The goal of this project is to use a complete game analytics pipeline on a simple game with a level of your design. This will illustrate a common process in game development - analyzing player behavior/performance in game at various depths. You will design a level (a maze), get players to play your maze (as well as play others' mazes), analyze player data for your maze and compare player performance for your maze with other mazes.
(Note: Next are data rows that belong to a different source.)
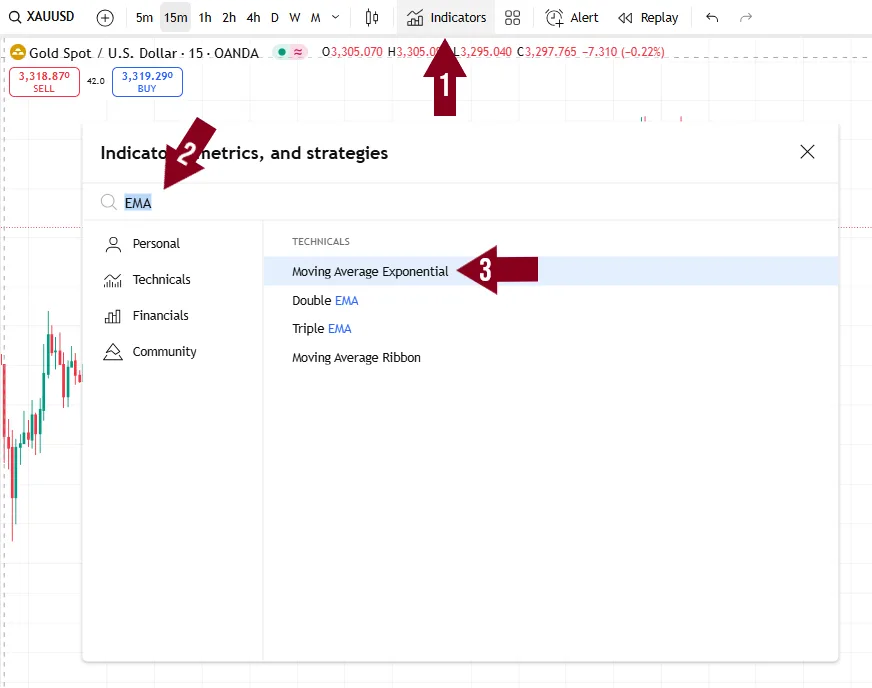Start bar Replay mode
872x688 pixels.
coord(648,17)
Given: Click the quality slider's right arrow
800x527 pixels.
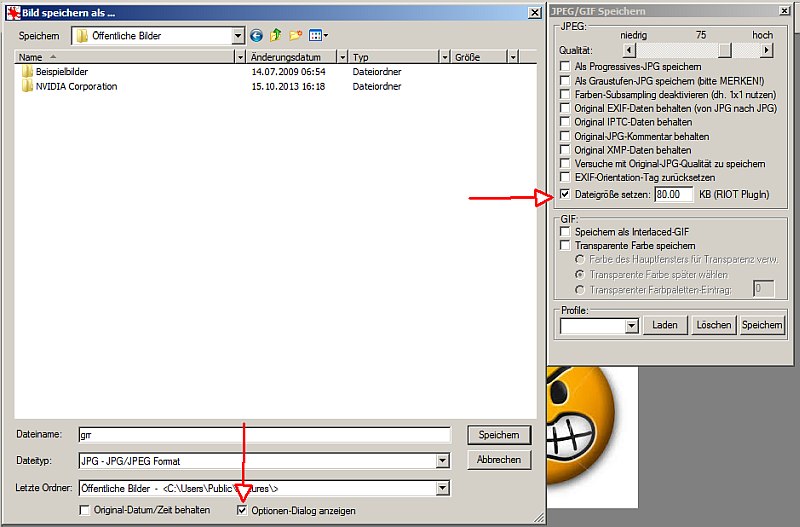Looking at the screenshot, I should pos(767,50).
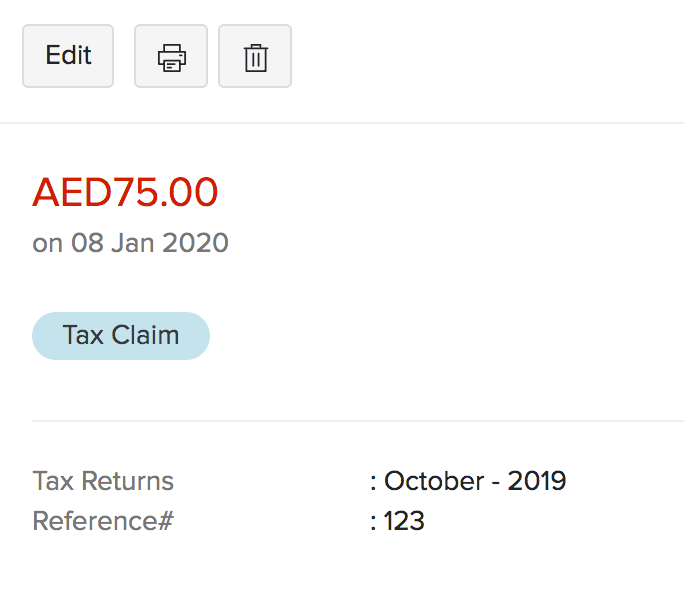The width and height of the screenshot is (684, 604).
Task: Delete the record using trash icon
Action: [x=255, y=57]
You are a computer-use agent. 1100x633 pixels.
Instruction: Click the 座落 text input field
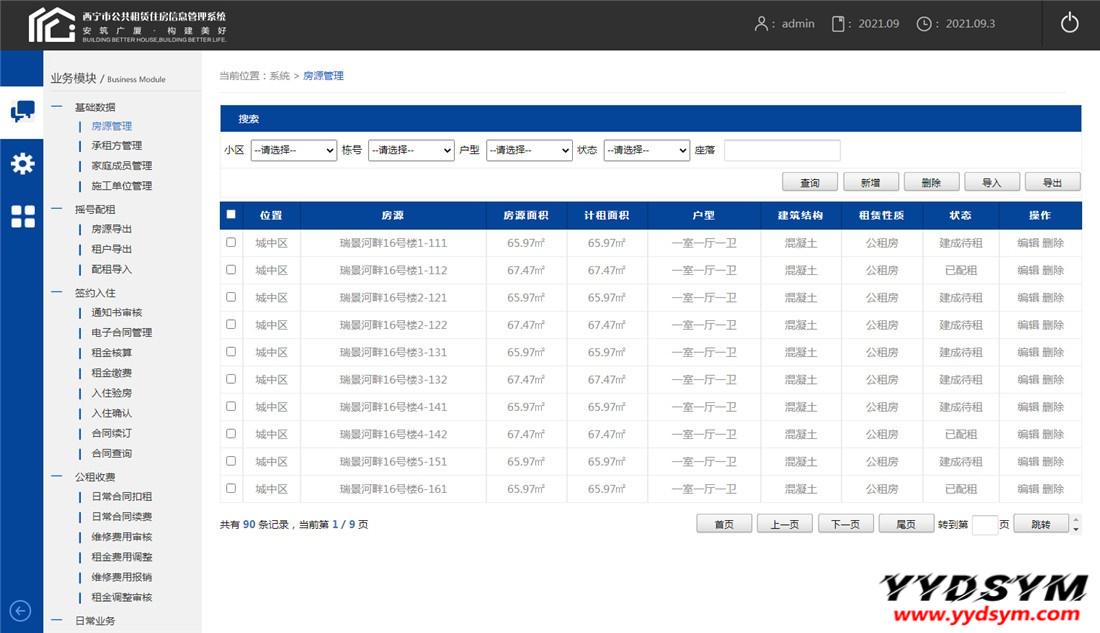pos(782,150)

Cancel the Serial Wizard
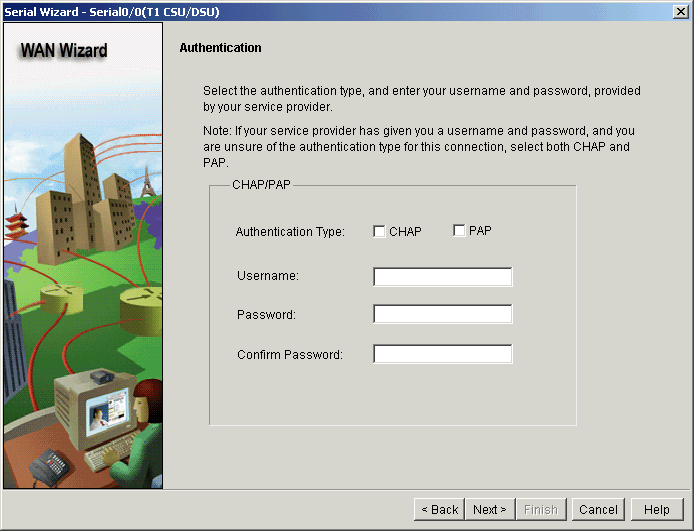(598, 510)
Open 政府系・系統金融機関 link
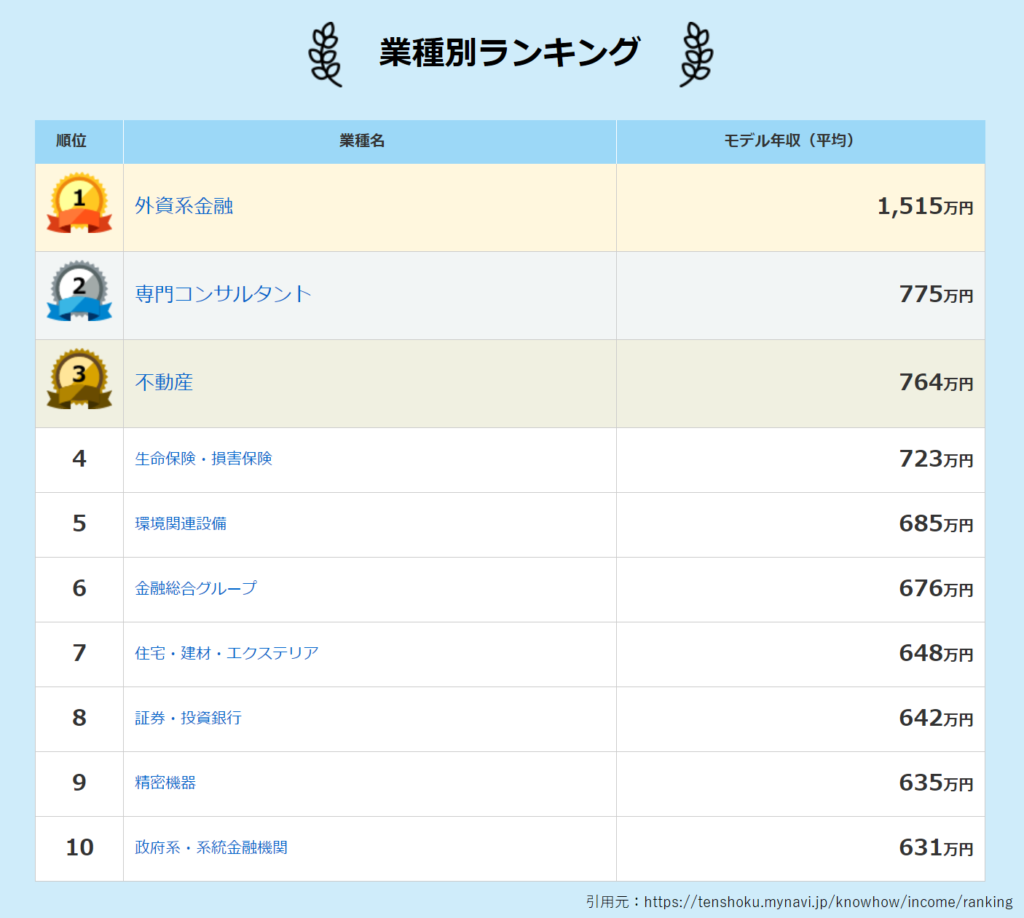Screen dimensions: 1024x918 pyautogui.click(x=211, y=848)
Results will be presented in a report.


Top | P0 - Design, Play, Tools | P1 - Maze Running | P2 - Win Tally | P3 - Maze Time | P4 - Maze Analysis | Hints | Writeup | Submission | Grading

Part 0 - Level Design, Play and Analysis Tools

Level Design

For this part, you will design a level (a maze) and play your classmates' levels (mazes).
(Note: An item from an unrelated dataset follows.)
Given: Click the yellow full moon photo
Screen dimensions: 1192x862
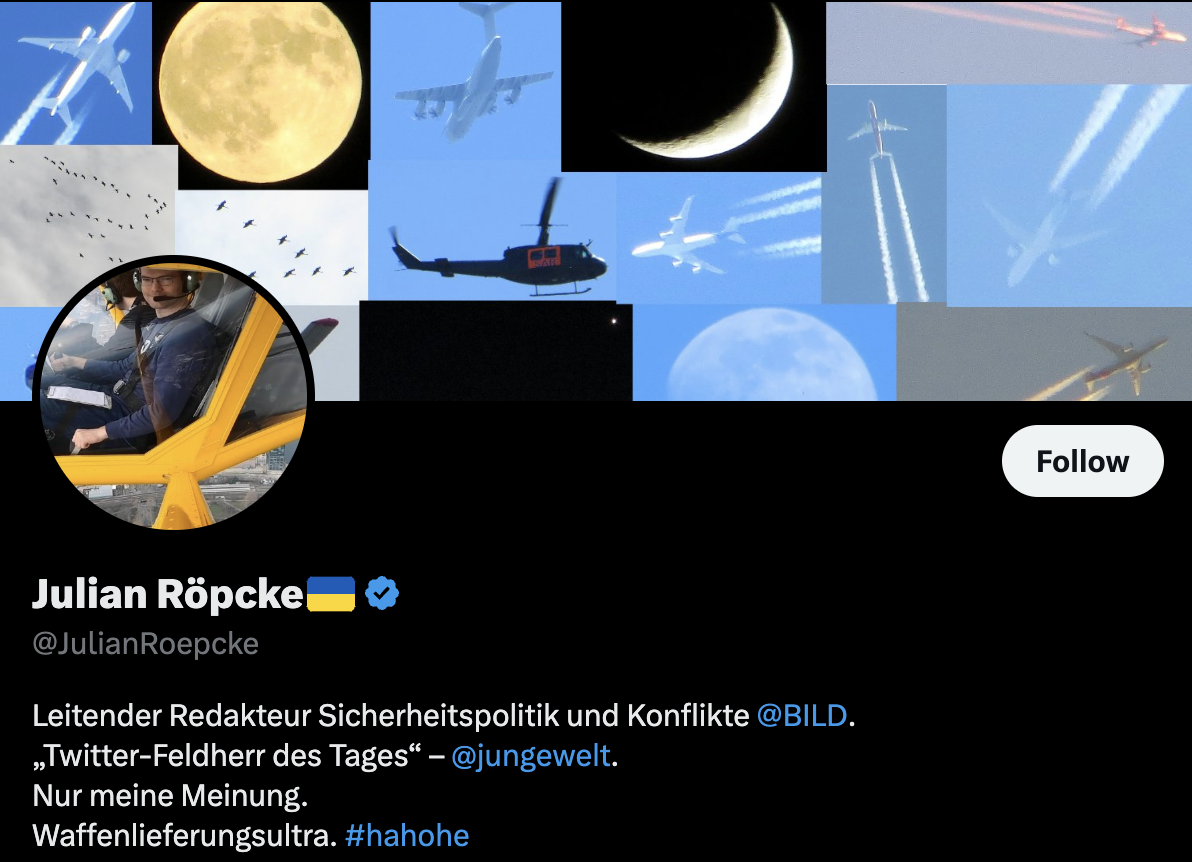Looking at the screenshot, I should [261, 91].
Read the Mazetool documentation (docx, pdf).

Using Chrome or Firefox (but not Internet Explorer) visit:

http://users.wpi.edu/~bmoriarty/imgd2905/mazetool/cover.html

and play some (3 to 5) randomly generated mazes to get the feel of the game. Design a few (2 to 4) custom mazes and play them to get a better feel for how maze design can impact the experience. For several mazes you complete, take a look at the data that is generated and sent by email to have a better understanding of the information that is collected each game.

When ready, design one maze that provides for a player experience that you think will be interesting. You should have a level-design experience in mind - e.g., a long maze, a tricky maze, both easy and tricky parts in the maze, a maze with backtracking, a direct-line maze, .... Playtest your maze yourself several times to help ensure you get the experience intended. Be sure to have your email (WPI username) entered and click "save". This will allow your maze to be loaded by others.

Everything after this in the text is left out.